> [Problem statement]: What you print should match the entries exactly, only without the pictures.

> [Entries shown]:
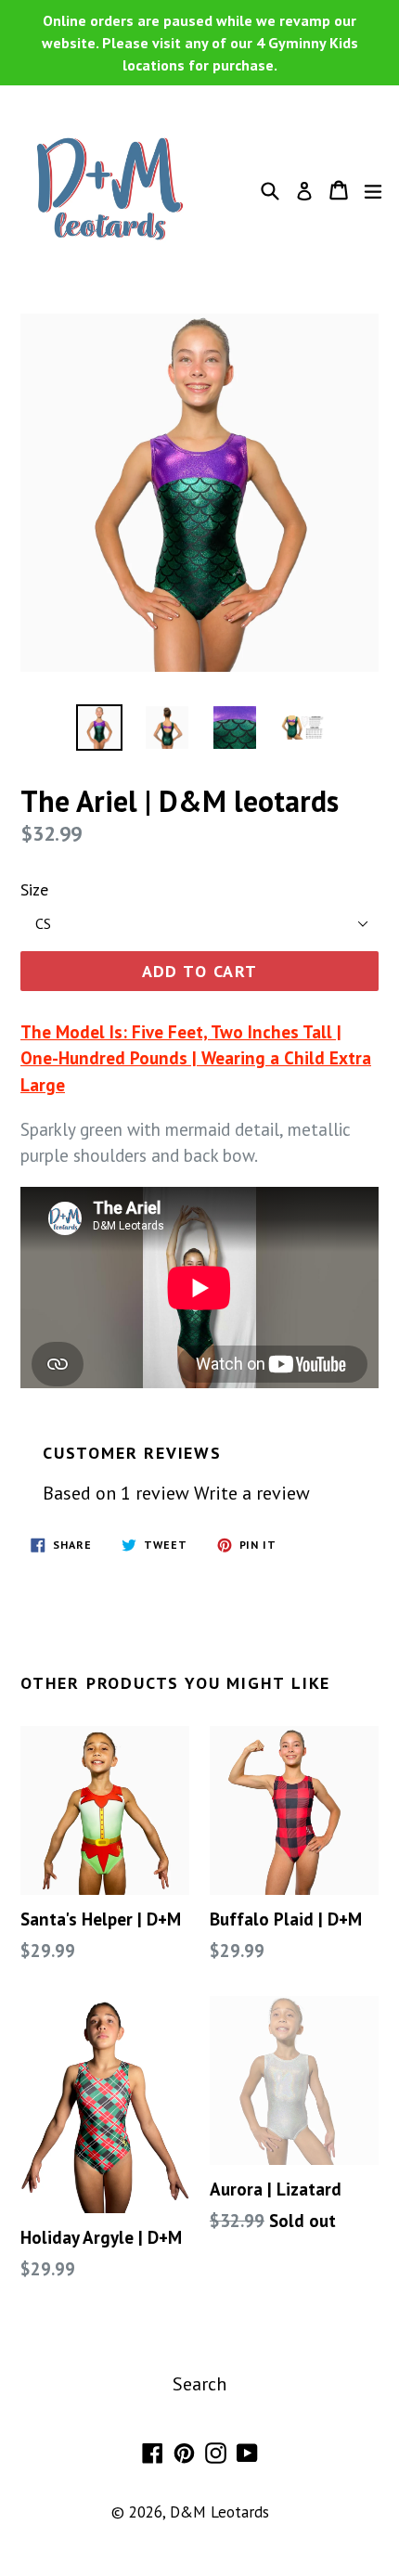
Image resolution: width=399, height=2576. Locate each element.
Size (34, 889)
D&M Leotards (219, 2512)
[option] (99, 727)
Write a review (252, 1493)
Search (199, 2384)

> [Output for this exercise]:
Image resolution: width=399, height=2576. Locate each element.
Size (34, 889)
D&M Leotards (219, 2512)
[option] (99, 727)
Write a review (252, 1493)
Search (199, 2384)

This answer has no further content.